What the exercise asks — Write out, word for word, everything in the rows below, from the very first line down to the line containing "point(73,280)". Include both the first line and that last line.

(Collected data)
============

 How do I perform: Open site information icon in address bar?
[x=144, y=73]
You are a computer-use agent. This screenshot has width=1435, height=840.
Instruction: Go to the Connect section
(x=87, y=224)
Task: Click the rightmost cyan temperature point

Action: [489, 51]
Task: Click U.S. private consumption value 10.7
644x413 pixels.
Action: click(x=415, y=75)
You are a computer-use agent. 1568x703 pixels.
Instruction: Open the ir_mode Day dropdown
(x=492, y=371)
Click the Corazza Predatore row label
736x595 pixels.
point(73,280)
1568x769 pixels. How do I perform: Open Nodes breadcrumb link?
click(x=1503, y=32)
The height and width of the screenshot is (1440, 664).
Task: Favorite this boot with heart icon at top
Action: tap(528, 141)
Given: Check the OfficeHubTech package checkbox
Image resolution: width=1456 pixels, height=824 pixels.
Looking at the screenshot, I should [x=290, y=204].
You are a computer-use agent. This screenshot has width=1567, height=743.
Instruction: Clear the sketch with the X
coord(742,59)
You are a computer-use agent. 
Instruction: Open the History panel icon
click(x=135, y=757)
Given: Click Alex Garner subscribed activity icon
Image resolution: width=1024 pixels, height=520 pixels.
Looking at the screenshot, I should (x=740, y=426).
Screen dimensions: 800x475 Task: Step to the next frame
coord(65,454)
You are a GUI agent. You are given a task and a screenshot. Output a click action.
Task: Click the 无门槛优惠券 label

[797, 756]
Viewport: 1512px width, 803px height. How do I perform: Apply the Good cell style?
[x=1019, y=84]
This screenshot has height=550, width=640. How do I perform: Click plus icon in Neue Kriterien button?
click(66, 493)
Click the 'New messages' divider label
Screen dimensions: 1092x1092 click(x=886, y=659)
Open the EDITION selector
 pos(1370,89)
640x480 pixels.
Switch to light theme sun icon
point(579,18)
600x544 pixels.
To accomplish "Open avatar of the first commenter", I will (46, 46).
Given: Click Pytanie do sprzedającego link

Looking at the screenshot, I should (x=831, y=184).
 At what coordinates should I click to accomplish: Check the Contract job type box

============

Answer to this task —
 How do I perform: Open site information icon in address bar?
[x=144, y=73]
You are a computer-use agent. This screenshot has width=1435, height=840.
Instruction: Go to the Connect section
(x=87, y=224)
Task: Click the rightmost cyan temperature point

Action: [489, 51]
Task: Click U.S. private consumption value 10.7
644x413 pixels.
Action: click(x=415, y=75)
You are a computer-use agent. 1568x703 pixels.
Instruction: Open the ir_mode Day dropdown
(x=492, y=371)
Click the Corazza Predatore row label
736x595 pixels.
point(73,280)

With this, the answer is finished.